A booming billion-dollar industry
Every year, half a million Australians are estimated to spend $1 billion on cosmetic surgery procedures alone – clocking more per capita than the US.
As people emerged from the COVID pandemic, the industry began experiencing a phenomenon known as the "filter effect", where patients sought facial surgeries and procedures that resembled a social media filter.
The pursuit of high cheek bones and plumped-up pouts has fuelled a boom in fillers that resulted in patients being "over injected", according to Australasian College of Cosmetic Surgery and Medicine (ACCSM) medical dean Ronald Feiner.
Dr Feiner said "ill-informed" practitioners were regularly over-injecting fillers and then using "excessive" amounts of hyaluronidase that has resulted in "grotesque outcomes" and "diminished" skin quality in some cases.
ACCSM said the increase in "poor outcomes" from hyaluronidase was due to a rise in "poorly trained injectors" and "inappropriate product selection and product placement".
Dr Feiner said he had fielded calls from injectors who did not know how to prepare or administer the drug, despite also hearing practitioners "naively" describe hyaluronidase as their "most go-to injectable".

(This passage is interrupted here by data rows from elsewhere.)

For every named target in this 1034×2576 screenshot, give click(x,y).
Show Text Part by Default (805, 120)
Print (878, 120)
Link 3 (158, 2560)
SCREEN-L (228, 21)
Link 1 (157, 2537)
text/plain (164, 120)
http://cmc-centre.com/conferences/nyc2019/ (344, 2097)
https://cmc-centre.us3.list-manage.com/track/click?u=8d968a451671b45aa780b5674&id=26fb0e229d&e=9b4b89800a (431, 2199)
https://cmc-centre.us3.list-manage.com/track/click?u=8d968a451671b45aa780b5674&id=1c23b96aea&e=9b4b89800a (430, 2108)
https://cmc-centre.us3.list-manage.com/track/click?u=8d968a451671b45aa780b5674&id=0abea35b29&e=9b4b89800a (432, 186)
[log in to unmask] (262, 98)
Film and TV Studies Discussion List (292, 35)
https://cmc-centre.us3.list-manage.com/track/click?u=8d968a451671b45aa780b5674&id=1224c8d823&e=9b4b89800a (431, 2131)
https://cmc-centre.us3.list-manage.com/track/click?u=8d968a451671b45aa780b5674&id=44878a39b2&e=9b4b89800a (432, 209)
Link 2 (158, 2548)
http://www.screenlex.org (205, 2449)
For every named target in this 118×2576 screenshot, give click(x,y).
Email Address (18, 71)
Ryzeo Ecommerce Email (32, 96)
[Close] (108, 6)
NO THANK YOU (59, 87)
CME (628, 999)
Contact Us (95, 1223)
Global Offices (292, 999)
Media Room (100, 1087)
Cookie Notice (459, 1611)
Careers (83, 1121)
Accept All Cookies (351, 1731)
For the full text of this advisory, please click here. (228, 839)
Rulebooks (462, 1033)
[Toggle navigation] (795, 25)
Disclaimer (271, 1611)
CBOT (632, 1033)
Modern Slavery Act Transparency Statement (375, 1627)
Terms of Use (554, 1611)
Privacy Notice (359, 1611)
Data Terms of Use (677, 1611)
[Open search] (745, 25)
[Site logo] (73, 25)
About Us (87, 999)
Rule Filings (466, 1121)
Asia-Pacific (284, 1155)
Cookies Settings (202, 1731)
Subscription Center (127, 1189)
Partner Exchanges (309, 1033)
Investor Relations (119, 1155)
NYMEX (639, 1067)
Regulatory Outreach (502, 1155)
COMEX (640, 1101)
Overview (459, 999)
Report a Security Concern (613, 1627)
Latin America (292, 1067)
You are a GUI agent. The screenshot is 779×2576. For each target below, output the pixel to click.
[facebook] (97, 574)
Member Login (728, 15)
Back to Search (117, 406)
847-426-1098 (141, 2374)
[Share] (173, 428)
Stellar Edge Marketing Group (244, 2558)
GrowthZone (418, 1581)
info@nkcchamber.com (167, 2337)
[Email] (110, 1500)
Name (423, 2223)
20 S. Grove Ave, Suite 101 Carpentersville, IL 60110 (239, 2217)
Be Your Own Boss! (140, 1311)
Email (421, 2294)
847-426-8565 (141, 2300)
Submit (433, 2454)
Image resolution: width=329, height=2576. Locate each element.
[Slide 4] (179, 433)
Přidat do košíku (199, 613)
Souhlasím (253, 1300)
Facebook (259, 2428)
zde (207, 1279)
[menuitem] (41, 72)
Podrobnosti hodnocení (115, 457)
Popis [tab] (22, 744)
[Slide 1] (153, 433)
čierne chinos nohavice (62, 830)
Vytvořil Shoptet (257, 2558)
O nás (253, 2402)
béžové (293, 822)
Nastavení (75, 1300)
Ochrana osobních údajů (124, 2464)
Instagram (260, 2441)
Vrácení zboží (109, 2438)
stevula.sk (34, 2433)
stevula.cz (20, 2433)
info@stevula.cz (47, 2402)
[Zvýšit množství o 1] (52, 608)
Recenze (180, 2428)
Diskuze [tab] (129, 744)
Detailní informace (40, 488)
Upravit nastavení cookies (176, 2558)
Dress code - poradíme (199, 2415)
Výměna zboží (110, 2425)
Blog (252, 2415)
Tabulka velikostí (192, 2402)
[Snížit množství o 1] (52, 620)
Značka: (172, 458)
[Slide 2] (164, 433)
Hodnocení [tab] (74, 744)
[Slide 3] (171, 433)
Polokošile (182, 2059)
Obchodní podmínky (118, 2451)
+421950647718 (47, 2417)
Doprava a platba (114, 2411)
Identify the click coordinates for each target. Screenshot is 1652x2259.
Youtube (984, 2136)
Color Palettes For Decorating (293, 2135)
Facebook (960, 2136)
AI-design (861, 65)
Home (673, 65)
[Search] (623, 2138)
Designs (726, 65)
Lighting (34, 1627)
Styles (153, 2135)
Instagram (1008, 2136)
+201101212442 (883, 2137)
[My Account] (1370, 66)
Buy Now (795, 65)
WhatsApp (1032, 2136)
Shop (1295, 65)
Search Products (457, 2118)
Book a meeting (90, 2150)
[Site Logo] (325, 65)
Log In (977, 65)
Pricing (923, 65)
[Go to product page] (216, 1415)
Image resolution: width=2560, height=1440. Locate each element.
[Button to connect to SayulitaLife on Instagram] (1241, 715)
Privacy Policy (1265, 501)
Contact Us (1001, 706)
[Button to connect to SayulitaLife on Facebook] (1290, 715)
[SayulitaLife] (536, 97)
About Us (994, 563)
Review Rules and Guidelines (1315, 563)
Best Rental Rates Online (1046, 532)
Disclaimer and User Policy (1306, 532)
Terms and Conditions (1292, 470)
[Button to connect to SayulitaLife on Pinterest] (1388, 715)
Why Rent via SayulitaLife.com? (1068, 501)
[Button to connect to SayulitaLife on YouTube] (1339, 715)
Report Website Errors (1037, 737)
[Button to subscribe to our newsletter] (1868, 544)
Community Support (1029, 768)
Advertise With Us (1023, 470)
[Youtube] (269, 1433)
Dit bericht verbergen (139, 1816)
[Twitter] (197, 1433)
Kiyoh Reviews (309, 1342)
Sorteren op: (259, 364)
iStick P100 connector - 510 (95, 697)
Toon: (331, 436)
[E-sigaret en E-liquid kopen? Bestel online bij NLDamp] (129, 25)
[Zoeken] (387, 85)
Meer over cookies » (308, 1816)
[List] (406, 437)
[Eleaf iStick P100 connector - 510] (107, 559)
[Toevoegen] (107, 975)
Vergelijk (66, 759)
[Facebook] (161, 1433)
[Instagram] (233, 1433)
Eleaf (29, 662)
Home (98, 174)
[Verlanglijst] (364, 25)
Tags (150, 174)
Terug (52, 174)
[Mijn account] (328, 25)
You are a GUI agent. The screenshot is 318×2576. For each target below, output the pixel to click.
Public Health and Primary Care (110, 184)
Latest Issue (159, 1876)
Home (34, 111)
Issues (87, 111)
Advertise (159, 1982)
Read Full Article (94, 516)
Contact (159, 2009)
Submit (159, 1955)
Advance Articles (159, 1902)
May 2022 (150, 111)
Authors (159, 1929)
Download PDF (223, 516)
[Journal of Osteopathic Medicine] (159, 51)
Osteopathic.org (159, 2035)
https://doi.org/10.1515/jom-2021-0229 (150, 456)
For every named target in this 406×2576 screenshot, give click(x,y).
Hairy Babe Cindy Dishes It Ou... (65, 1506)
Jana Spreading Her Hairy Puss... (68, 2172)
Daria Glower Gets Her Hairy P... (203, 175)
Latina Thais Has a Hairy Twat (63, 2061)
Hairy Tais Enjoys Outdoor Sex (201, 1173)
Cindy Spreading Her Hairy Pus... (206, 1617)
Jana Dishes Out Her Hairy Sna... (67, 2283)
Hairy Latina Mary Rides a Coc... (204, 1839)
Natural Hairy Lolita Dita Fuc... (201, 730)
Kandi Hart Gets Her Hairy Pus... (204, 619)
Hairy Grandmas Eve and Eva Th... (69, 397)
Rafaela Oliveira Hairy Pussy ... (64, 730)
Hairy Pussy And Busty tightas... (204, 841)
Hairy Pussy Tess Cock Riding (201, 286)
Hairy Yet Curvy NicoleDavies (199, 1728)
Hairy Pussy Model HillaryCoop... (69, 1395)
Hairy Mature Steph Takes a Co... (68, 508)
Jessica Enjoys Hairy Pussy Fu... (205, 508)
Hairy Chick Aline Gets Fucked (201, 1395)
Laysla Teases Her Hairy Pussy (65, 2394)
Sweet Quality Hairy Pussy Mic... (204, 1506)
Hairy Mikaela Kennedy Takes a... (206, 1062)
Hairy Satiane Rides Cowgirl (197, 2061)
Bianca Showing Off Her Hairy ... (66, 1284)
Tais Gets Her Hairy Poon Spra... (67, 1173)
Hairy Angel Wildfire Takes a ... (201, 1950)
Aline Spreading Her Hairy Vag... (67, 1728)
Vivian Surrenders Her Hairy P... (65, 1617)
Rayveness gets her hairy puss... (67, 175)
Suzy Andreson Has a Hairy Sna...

To date, the TGA has received 72 "adverse event reports" for hyaluronidase from cosmetic and eye surgery patients, including pain and anaphylaxis.
The Australian Health Practitioners Regulatory Association (AHRA) commissioned an independent review of the cosmetic surgery industry in the wake of a Four Corners expose that highlighted the lack of regulation in the industry.
While all 16 recommendations are being implemented, the review failed to include injectable treatments, such as fillers and dissolvers due to a decision to focus on "more invasive" surgeries that carry a "higher risk".
"We continue to monitor the cosmetic injectables area and will undertake further regulatory work where this is needed to keep the public safe," AHPRA said in a statement.
More research on injectables needed
Dr Ezra said the biggest roadblock to understanding the true effect of the enzyme was a lack of research and funding, with clinical trials costly and difficult to finance.
Pharmaceutical companies have little incentive to fund drug safety research, given it is already being widely used off label.
"It's important that we keep an open mind about these things. And the real way that we can determine this is to collect data and perform these research studies," Dr Ezra said.
"We need to listen to them [patients] and take them seriously."
For Agnés, her future remains unclear, with every day a struggle.
"All I have to do today is make it to tomorrow – my whole body is rotting," she said.
Until then, Agnés said Australia's cosmetics industry desperately needs "accountability, regulatory change and informed consent".